Objective  In a previous study, we found that low doses of cyclooxygenase-2 (COX-2) selective inhibitors could induce the proliferation of esophageal squamous cell carcinoma (ESCC) cells, which can be attributed to the activation of a 5-lipoxygenase (5-LOX) shunt by slight COX-2 inhibition. The objective of the present study was to determine whether highly effective COX-2 siRNA inhibition can avoid this shunt.

  Methods  TE-1 and Eca109 (ESCC) cells were divided into blank control, liposome transfection, random sequence siRNA, and COX-2 siRNA groups. Cell proliferation was assessed using Cell Counting Kit-8 assay. Protein and mRNA expressions were determined using Western blot analysis and RT-PCR, respectively. Prostaglandin E2 and leukotriene B4 (LTB4) levels were measured by enzyme-linked immunosorbent assay.

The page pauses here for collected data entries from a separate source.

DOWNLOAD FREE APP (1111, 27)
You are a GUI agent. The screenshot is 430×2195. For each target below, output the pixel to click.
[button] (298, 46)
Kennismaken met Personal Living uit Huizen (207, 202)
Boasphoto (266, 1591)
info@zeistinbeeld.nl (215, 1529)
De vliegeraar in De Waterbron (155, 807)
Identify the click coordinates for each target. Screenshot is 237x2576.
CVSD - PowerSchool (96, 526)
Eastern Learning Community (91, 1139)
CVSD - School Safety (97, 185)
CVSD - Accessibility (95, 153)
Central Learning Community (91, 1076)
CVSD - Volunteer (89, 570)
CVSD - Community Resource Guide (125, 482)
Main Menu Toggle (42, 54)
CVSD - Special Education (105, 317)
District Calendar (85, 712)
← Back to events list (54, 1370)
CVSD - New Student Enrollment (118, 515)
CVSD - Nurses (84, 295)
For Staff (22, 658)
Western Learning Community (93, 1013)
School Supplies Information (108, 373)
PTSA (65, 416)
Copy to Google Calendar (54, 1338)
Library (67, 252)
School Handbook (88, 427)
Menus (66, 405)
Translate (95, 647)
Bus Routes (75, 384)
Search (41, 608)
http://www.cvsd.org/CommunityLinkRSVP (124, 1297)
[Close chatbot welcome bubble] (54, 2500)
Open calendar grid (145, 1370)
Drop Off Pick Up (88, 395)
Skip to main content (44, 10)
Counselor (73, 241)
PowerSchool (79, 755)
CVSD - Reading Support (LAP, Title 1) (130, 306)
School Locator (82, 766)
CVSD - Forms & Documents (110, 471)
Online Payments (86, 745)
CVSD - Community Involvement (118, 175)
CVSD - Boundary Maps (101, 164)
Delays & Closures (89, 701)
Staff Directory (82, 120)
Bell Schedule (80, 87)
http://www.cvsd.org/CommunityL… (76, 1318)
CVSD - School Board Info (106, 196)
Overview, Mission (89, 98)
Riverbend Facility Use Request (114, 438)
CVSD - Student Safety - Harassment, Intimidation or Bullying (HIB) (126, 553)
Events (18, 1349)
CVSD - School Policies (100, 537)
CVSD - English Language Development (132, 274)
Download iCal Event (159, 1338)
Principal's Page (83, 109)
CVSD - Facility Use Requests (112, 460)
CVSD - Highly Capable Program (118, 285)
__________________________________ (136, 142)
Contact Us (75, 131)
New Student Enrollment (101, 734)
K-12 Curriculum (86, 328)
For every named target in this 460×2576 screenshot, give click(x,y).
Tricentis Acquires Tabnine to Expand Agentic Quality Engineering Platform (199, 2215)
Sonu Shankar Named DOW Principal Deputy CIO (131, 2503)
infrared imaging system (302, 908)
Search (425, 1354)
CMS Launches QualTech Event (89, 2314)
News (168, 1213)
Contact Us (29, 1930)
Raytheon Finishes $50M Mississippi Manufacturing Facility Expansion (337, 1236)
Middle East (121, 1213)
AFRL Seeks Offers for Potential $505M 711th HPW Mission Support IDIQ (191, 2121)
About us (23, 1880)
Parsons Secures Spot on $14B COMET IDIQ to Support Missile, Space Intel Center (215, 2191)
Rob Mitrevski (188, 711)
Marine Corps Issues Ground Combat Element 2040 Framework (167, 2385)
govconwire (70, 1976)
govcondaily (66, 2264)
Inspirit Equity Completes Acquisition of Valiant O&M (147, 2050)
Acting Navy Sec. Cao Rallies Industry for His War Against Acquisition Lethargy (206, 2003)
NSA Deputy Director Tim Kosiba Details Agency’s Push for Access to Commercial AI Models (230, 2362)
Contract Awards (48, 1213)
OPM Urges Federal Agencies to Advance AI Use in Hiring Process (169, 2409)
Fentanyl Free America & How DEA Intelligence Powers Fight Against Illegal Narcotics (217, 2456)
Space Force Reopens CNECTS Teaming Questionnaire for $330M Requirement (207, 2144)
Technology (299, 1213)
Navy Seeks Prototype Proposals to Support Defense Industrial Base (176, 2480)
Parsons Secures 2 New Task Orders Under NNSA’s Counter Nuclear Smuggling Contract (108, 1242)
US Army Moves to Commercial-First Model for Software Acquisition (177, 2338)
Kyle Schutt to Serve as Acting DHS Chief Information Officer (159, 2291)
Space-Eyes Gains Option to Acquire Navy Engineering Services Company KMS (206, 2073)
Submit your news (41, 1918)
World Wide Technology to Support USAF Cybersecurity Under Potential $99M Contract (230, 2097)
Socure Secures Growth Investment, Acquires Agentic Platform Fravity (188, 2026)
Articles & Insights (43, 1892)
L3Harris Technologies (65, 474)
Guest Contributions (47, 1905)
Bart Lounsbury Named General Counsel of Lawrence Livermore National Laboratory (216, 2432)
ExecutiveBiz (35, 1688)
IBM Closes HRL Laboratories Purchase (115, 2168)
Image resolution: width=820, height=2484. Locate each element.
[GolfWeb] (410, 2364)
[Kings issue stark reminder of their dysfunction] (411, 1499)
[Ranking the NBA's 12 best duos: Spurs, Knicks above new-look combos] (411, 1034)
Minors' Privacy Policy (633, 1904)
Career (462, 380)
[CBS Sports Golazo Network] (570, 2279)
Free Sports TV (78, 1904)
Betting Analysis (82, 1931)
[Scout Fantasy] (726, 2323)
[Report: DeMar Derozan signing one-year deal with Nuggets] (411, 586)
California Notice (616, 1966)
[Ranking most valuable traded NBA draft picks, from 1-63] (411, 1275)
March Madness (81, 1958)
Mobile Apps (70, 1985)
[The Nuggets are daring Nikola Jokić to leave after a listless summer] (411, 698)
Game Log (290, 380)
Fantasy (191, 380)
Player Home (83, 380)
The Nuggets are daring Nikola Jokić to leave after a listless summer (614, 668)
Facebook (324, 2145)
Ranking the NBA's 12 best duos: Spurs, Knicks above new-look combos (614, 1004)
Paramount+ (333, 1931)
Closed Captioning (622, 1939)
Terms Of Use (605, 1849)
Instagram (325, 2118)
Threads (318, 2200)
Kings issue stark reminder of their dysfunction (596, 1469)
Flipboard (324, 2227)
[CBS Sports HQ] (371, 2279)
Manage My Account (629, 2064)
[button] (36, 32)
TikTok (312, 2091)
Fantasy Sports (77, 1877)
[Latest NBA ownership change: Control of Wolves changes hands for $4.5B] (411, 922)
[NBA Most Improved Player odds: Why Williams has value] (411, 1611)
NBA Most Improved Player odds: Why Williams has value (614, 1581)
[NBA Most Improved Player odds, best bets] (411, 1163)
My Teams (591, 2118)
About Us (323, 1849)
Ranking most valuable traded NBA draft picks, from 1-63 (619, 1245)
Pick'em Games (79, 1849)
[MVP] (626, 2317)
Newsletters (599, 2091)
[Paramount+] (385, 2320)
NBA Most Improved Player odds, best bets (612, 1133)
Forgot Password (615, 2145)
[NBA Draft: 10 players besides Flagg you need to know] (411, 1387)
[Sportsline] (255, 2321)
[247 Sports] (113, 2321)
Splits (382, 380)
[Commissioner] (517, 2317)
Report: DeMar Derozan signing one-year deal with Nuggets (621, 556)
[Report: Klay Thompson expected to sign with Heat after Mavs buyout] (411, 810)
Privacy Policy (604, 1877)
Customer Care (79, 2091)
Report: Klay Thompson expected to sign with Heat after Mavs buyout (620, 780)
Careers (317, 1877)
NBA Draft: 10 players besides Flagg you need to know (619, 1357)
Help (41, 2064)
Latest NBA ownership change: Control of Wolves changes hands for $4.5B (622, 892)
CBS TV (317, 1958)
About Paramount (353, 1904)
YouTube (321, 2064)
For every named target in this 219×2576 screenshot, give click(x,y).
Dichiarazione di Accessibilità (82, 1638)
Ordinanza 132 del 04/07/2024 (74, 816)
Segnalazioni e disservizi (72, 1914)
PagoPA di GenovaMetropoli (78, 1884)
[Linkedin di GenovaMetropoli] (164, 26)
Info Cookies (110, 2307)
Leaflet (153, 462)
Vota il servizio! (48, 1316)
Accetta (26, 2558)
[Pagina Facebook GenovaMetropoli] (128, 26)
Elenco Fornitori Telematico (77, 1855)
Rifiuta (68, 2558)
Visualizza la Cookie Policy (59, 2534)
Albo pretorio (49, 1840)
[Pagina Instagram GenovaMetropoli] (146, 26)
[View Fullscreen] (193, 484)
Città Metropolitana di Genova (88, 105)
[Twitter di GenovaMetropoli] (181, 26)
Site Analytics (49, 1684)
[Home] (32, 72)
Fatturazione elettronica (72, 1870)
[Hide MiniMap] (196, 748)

A flow cytometer was used for cell cycle measurement.

  Results  Compared with the blank controls, COX-2 siRNA-transfected TE-1 and Eca109 cells showed 79% and 73% inhibition of COX-2 expression, respectively, as well as 45.86% and 48.99% inhibition of cell proliferation, respectively (P < 0.05). The expression of 5-LOX remained unchanged (P>0.05), and prostaglandin E2 and LTB4 levels were highly in accordance with alterations in COX-2 and 5-LOX expressions, respectively. The percentages of cells in G1 stage increased significantly. Bcl-2 expression decreased, whereas the expressions of caspase-9 and Bax increased in the two ESCC cells after COX-2 siRNA transfection (P < 0.05).

  Conclusions  Highly effective inhibition of COX-2 expression may prevent the activation of 5-LOX and the following up-regulation of LTB4, which is a cell proliferation factor. These suggest that only high-dose COX-2 selective inhibitors with significant COX-2 inhibitory effects can achieve anti-cancer effects in ESCCs.